Egzorcyzmy i wypędzanie szatana
- Msza święta to jest czas, kiedy rozważa się Pismo Święte, a nie uprawia się politykę - mówił w Radiu Zet w kwietniu 2014 roku ksiądz Józef Kloch, komentując sytuację, jaka miała miejsce 10 kwietnia przed Pałacem Prezydenckim w Warszawie, gdzie ks. Stanisław Małkowski (na zdjęciu) odprawiał egzorcyzmy.
W czwartą rocznicę katastrofy smoleńskiej przed Pałacem Prezydenckim ks. Małkowski wzywał, aby "złe duchy opuściły ojczyznę, Pałac Namiestnikowski i pobliski klub go-go". - Mocą Bożą strąć ich do piekła - mówił słowami modlitwy, zwanej Egzorcyzmem do św. Michała Archanioła duchowny.
- To nie jest coś, co spotyka się z aprobatą Kościoła - podkreślił ks.
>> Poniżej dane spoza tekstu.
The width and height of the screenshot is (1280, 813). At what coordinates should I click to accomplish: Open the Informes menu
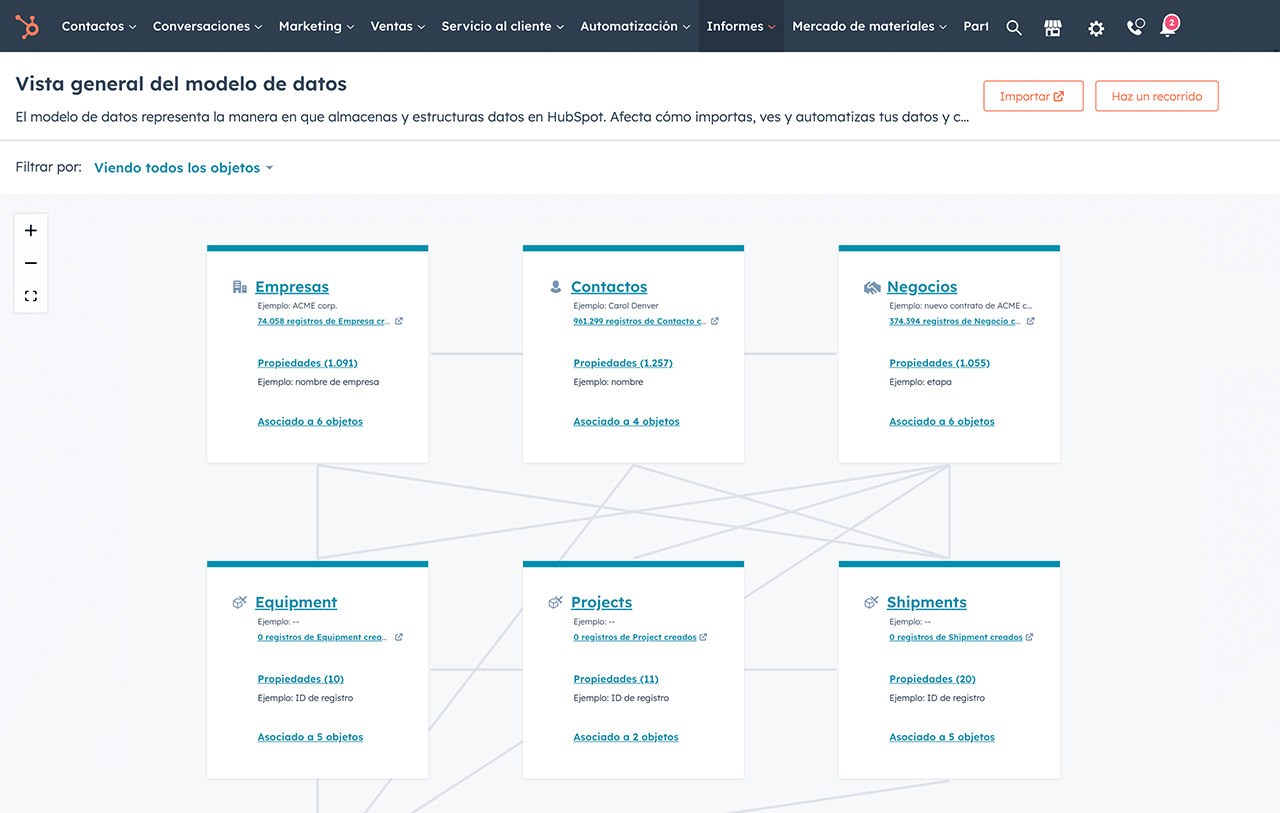tap(741, 27)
Józef Kloch.
ksiądz Małkowski już wcześniej pojawiał się na warszawskim Krakowskim Przedmieściu głosząc, że "katastrofa smoleńska była aktem zamachu i wojny przeciwko Polsce". Wtedy Kuria Warszawska groziła duchownemu suspensą. Jak wyjaśniał kanclerz kurii, "od stanu wojennego ks. Małkowskiego obowiązuje po prostu zakaz publicznych wystąpień, który nigdy nie został zniesiony".